■ DOCUMENT PASSAGE
::::

Laboratory experiences play a central role in science education. Calls for reform in science education have re-emphasized the very goals that we strive for when developing laboratory curricula: inquiry-based research experiences that develop students’ science process and communication skills. Despite creating inquiry-based experiences for students in introductory biology laboratories, I was dissatisfied with student outcomes (i.e., lab reports) and their assessment. I was dismayed that some students leaned heavily on their more engaged lab partners during the design and execution of an experiment, used data others had worked hard to generate, and then wrote a decent lab report that nevertheless showed little scientific creativity. Conversely, students who may have fully engaged in the experiment had trouble writing a decent report.
Educators who utilize labs strive to create lab experiences that expose students to the process of science as realistically as possible. We embrace the pedagogy of collaborative learning and stress that science itself is a collaborative endeavor, but then what do we do? After having students design and carry out experiments in a group, and perhaps analyze results in a group, we make them go their separate ways to write a lab report. That’s not how science is done; it’s very hard to find primary articles in the research literature written by one author. We have students collaborate for part of the science process and then send them into solitary confinement to finish the process. They end up spending more time writing in isolation than they did collaborating on data collection. Perhaps this is one reason why students hate lab reports so much, as shown by the popular “I Hate Lab Reports” Facebook page.

::::

■ GIVEN DATA

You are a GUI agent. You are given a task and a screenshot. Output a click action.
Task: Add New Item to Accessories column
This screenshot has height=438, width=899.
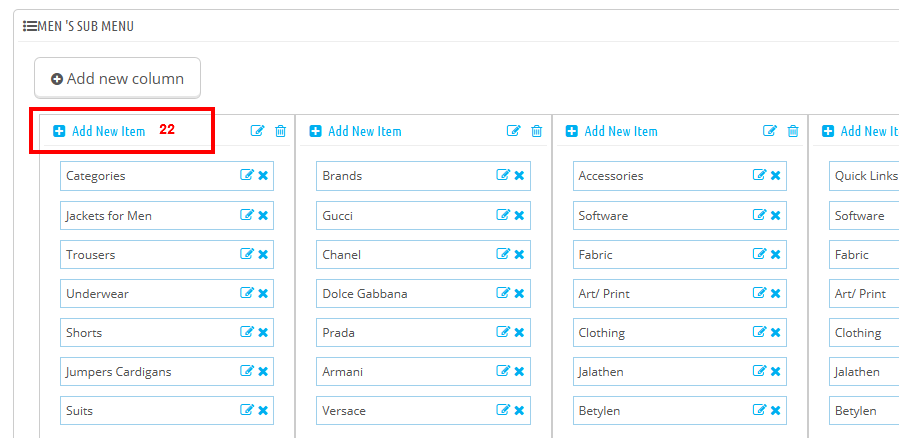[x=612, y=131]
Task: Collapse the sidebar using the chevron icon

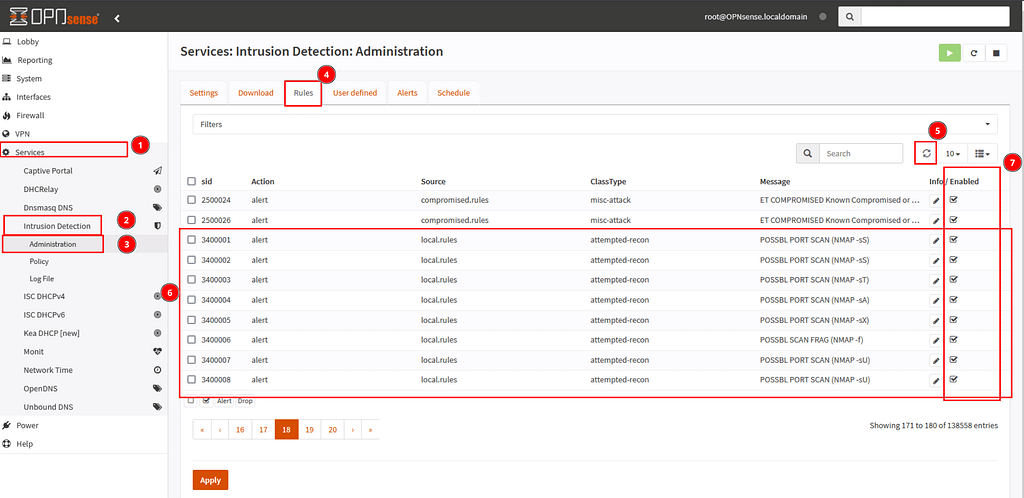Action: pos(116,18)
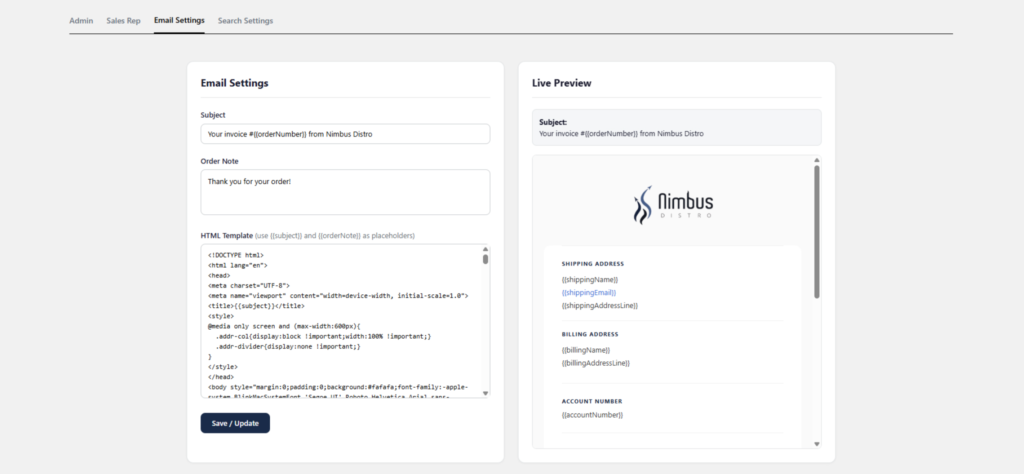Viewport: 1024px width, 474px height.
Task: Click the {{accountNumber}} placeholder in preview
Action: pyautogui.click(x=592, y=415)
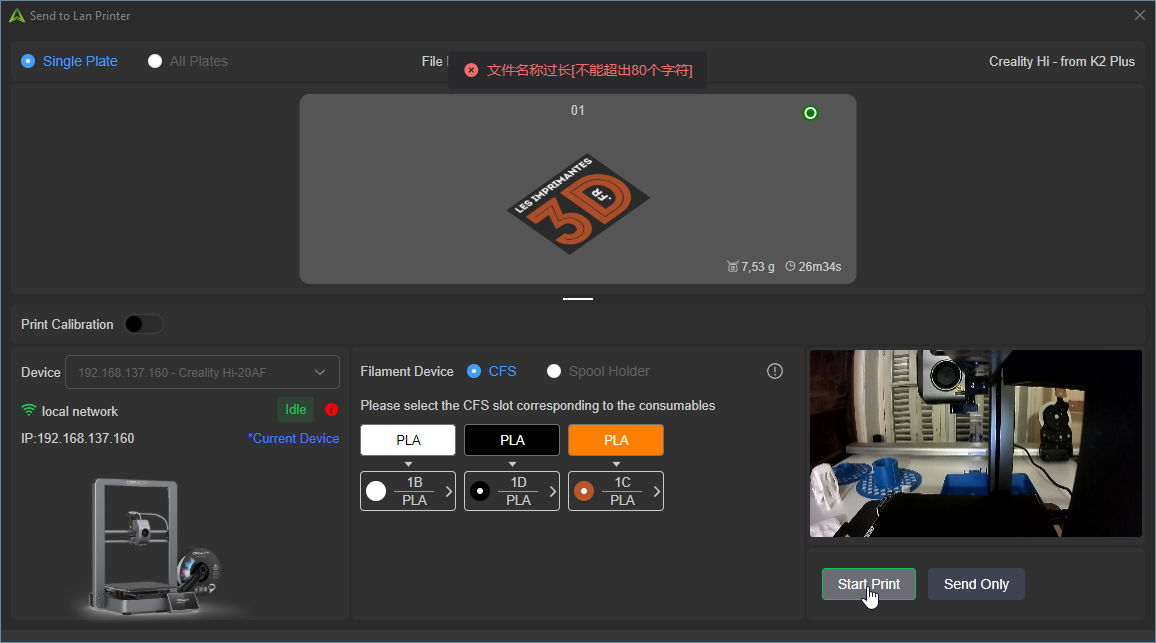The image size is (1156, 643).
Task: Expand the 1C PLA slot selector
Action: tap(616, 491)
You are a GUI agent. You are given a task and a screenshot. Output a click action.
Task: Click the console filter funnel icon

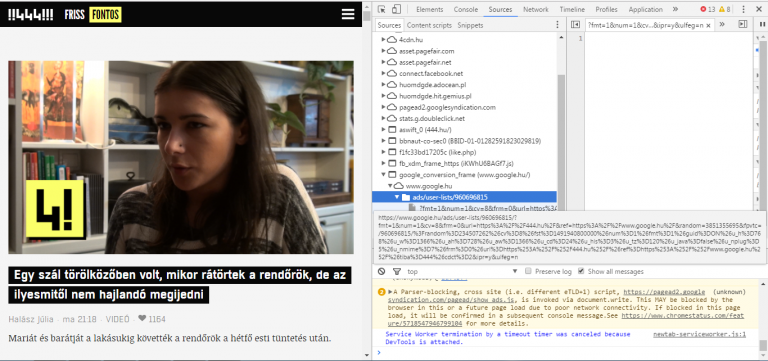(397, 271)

::::

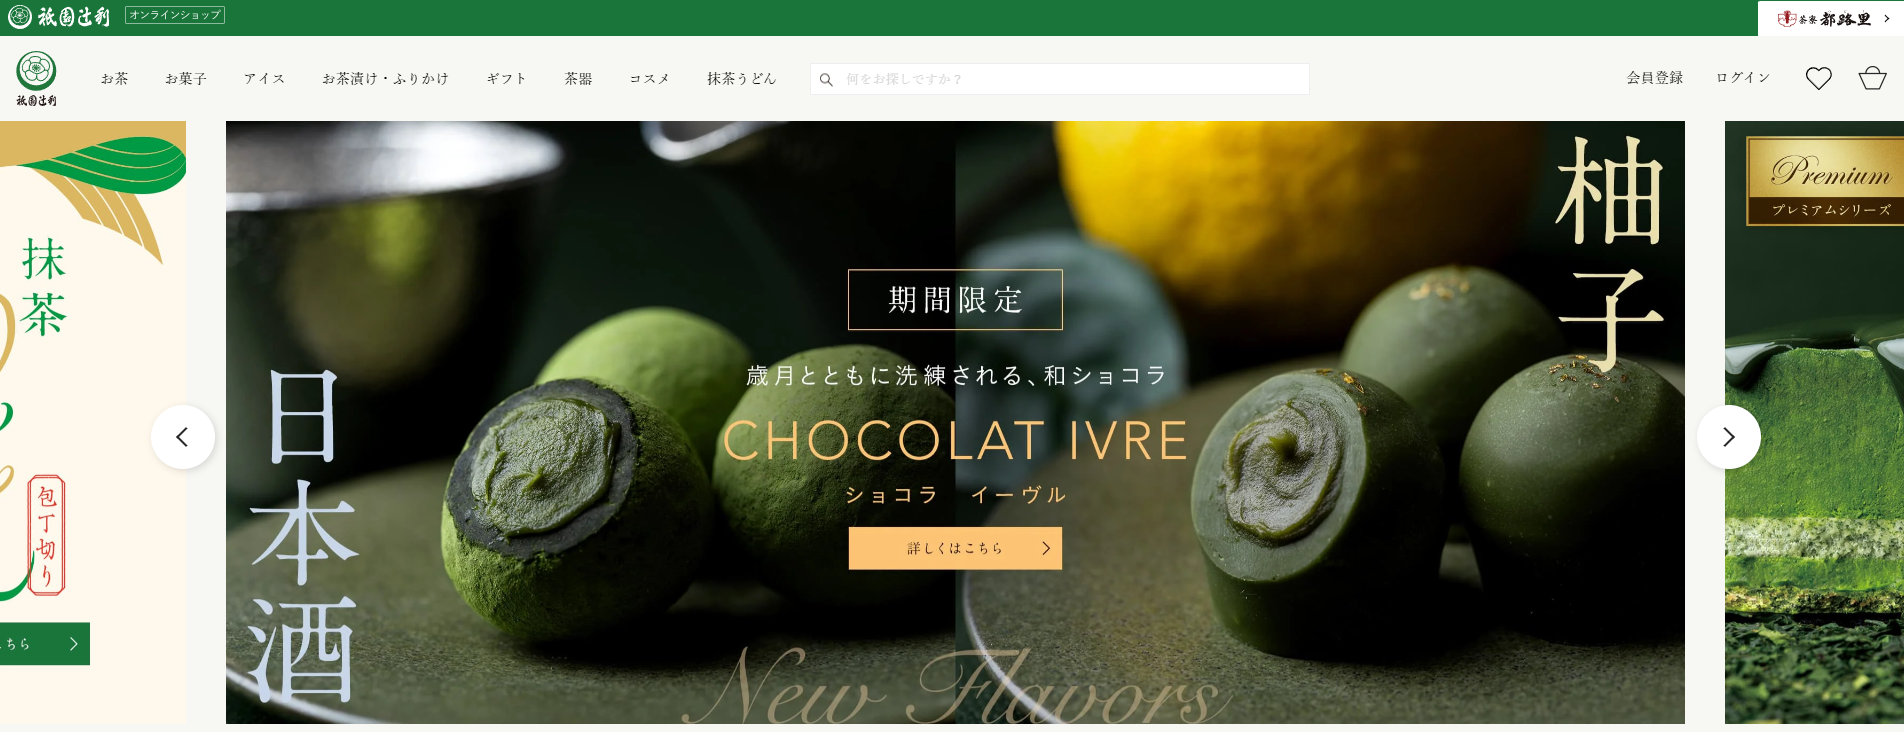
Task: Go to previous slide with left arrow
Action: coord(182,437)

::::

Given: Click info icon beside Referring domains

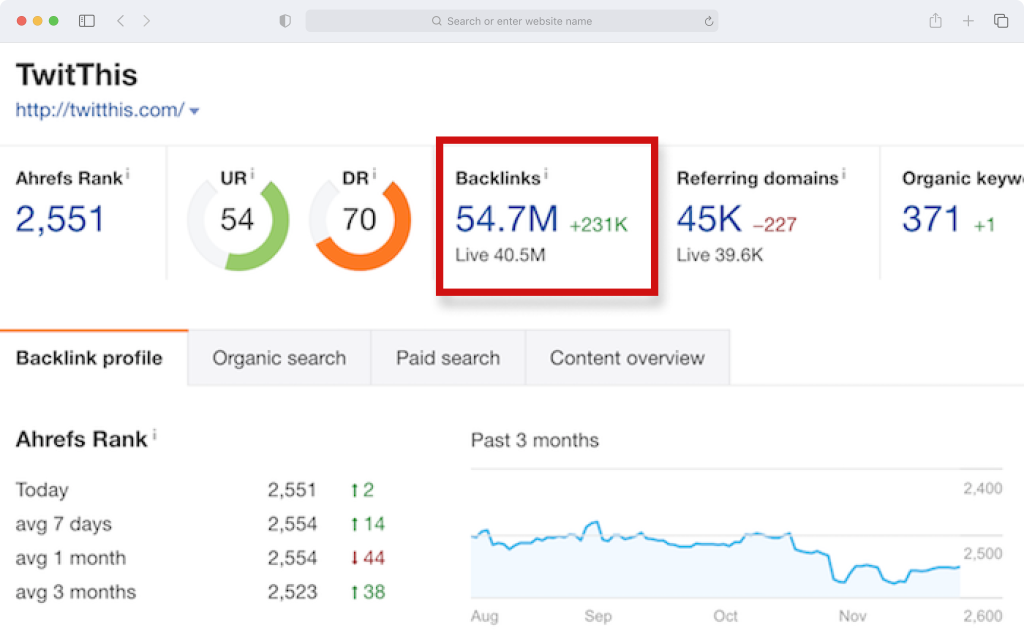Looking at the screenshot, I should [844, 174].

::::

■ WHAT YOU SHOULD DO
Extend the passage on lab reports in science education, starting right after its final sentence.

■ TASK RESULT
Students often do not understand the purpose of the lab report; they see it as a summary of the experiment that reports the “right answer” for a grade. Instead, we need to emphasize science writing as an important part of the collaborative process of science and present lab reports as an authentic learning activity that allows for a deep engagement with the material. Collaborative writing provides opportunities for peer instruction that promote critical thinking, enhance decision-making skills, and deepened understanding of the scientific concepts being studied. However, when students have submitted group lab reports in the past, one person predictably ends up doing the bulk of the work. I could never determine who meaningfully contributed to the finished product. That was a major sticking point – how do I evaluate the contribution and participation of each group member?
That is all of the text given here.